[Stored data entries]
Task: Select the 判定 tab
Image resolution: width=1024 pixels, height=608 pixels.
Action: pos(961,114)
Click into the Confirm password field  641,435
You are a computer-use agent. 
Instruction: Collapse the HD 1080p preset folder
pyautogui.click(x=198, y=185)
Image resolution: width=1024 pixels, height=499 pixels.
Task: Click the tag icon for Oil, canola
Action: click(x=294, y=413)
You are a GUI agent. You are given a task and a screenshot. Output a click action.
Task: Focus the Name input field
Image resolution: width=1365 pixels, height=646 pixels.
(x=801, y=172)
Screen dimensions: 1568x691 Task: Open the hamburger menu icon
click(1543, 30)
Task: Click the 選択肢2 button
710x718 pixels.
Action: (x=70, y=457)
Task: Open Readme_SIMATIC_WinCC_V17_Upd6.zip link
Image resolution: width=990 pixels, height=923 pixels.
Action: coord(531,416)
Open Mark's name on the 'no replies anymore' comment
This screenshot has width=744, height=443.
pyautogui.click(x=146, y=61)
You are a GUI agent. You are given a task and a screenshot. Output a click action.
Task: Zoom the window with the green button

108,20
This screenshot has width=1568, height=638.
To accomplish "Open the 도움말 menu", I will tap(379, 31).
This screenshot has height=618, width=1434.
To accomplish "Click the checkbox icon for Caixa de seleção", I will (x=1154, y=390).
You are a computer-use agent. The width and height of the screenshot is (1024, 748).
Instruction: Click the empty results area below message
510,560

→ **ACTIVITY**
All of the records above are to be copied exactly.

→ **FINAL ANSWER**
Task: Select the 判定 tab
Image resolution: width=1024 pixels, height=608 pixels.
Action: pos(961,114)
Click into the Confirm password field  641,435
You are a computer-use agent. 
Instruction: Collapse the HD 1080p preset folder
pyautogui.click(x=198, y=185)
Image resolution: width=1024 pixels, height=499 pixels.
Task: Click the tag icon for Oil, canola
Action: click(x=294, y=413)
You are a GUI agent. You are given a task and a screenshot. Output a click action.
Task: Focus the Name input field
Image resolution: width=1365 pixels, height=646 pixels.
(x=801, y=172)
Screen dimensions: 1568x691 Task: Open the hamburger menu icon
click(1543, 30)
Task: Click the 選択肢2 button
710x718 pixels.
Action: (x=70, y=457)
Task: Open Readme_SIMATIC_WinCC_V17_Upd6.zip link
Image resolution: width=990 pixels, height=923 pixels.
Action: coord(531,416)
Open Mark's name on the 'no replies anymore' comment
This screenshot has width=744, height=443.
pyautogui.click(x=146, y=61)
You are a GUI agent. You are given a task and a screenshot. Output a click action.
Task: Zoom the window with the green button

108,20
This screenshot has width=1568, height=638.
To accomplish "Open the 도움말 menu", I will tap(379, 31).
This screenshot has height=618, width=1434.
To accomplish "Click the checkbox icon for Caixa de seleção", I will (x=1154, y=390).
You are a computer-use agent. The width and height of the screenshot is (1024, 748).
Instruction: Click the empty results area below message
510,560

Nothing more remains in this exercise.